The Glue

The glue of the family, that is the best way I can summarize who my gram was. She had a great love for all thing’s family, both past and present. In my youth I had always felt that the “Oase” family was the close net and loving side of my family but as I grew, I later found that it was Gram who held this family nearest to her heart. She shared her sweet sense of what it means to be a family with each of us. She loved to tell stories of her youth and her relationship with her own grandparents. This later led her to discover where they came from as well as finding our connection to the Mayflower, the Revolutionary War, and the stories that came between. So connecting with grams childhood while I visited the city of her birth seemed a fitting to tribute to the sweet memory of Gram.

Born in St. Paul Minnesota in March of 1923 to George and Alice Larson, Verna Mae was the eldest daughter of 3 children. Alice Neville, her mother, fell in love with George Larson, a handsome Swedish man, who had come to the town of Zap, North Dakota in 1922 to play baseball. Alice’s dad had started a baseball league in Zap, the locals against the Indians, and recruited players from neighboring towns to play. Little did he know that one of those players would steal his daughters heart and later move to St. Paul, Minnesota, where George’s parents lived, to settle down and raise a family.

Gram often told us of the striking difference between her two sets of grandparents. The Larson’s of St Paul being staunch Christians who believed that nothing was of greater significance than the bible. They were serious people who believed that card playing, and dancing were sins. Her Neville grandparents,however, did just that. They had a lot of friends who would stop by for a game of cards or would sometimes would clear the living space of its furniture so that grandpa could play a jig while the people danced. I believe this dichotomy formed my grandmother to be courteous and considerate as well as fun loving and accepting of people’s differences. An early lesson in humanness.

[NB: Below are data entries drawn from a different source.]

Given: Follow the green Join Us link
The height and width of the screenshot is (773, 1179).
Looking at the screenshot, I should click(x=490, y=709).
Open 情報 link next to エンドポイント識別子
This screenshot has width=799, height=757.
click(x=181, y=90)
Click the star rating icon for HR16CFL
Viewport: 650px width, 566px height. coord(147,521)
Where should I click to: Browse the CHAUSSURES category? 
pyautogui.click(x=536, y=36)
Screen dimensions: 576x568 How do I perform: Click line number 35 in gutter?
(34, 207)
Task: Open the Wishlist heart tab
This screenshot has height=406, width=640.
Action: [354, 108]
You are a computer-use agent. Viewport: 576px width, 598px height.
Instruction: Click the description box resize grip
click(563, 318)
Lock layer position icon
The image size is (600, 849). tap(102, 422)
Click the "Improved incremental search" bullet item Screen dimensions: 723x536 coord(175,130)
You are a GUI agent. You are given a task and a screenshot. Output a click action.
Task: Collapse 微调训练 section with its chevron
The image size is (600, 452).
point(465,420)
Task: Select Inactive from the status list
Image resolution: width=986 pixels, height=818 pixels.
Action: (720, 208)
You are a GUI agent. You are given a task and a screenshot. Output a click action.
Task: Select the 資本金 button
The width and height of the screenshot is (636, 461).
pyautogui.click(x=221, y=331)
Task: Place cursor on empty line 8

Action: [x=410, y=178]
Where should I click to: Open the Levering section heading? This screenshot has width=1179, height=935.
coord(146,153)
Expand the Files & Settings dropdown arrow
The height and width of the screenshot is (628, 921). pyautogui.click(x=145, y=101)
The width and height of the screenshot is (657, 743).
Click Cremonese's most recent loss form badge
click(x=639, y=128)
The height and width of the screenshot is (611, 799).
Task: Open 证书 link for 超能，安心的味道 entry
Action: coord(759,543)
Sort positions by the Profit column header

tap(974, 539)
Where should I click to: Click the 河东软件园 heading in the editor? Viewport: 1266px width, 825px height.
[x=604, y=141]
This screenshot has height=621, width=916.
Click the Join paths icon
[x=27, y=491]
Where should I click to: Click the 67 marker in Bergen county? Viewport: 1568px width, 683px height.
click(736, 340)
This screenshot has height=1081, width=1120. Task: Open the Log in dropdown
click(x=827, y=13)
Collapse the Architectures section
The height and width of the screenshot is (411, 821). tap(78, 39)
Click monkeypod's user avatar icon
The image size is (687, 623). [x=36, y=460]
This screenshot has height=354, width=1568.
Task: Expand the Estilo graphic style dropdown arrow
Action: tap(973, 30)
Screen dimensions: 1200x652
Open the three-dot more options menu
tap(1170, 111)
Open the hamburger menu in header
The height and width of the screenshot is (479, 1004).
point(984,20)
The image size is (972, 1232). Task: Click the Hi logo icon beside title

Unlike my grandfather Vernon, whose life in St Paul was stable due to living on a farm, gram was bounced around a bit. She was born in Mounds Park Hospital, as had gramps, so I went in search of its location however to no avail. It had been turned into a Sanitarium and then later destroyed. I had visited Zap where Gram had spent a couple of years with her grandparents while her father George looked for work. Times were tough and at least in Zap she could attend school uninterrupted. She skipped a couple of grades as she was an avid reader and outpaced the children in her age.

During the depression times were tough for the Larson family. Their home was small, and grams dad George would often walk the railroad tracks in search of pieces of dropped coal to keep the family warm. I followed those railroad tracks until I found the high school where my grandparents met. It was the stories of her high school years that I remember the most. Her time in St Paul Park. Like the time that she thought that she was all that in her new white bathing suit, until she went swimming at the local lake, only to find that the best-looking boy on the beach said that her suit was see through after it got wet. Or when she got a beautiful pair of silver slippers for prom but they were too big so she stuffed paper in the toes and arches, and after a night of dancing kicked them off in the car and lost one somewhere on the ride home.

The railroad tracks, the high school, the little downtown that she frequented with my gramps and her friends. The places that Gram remembered so fondly. It was easy to imagine as she had a great way of telling stories. She could twist her lips, or twerk an eye, and her lively inflection would bring the story to life. You would find yourself giggling right along with her at the image of her embarrassment or awkwardness. Life’s follies make us human and she was never afraid to show you her humanness. That was part of her glue. The other, her dedication to us. Her open arms no matter how you failed or soared. Her remembrance of the past while appreciating the family of today. But mostly her ability to love despite our differences and laugh at our own mistakes. May we all find such peace in our souls. Thanks Gram.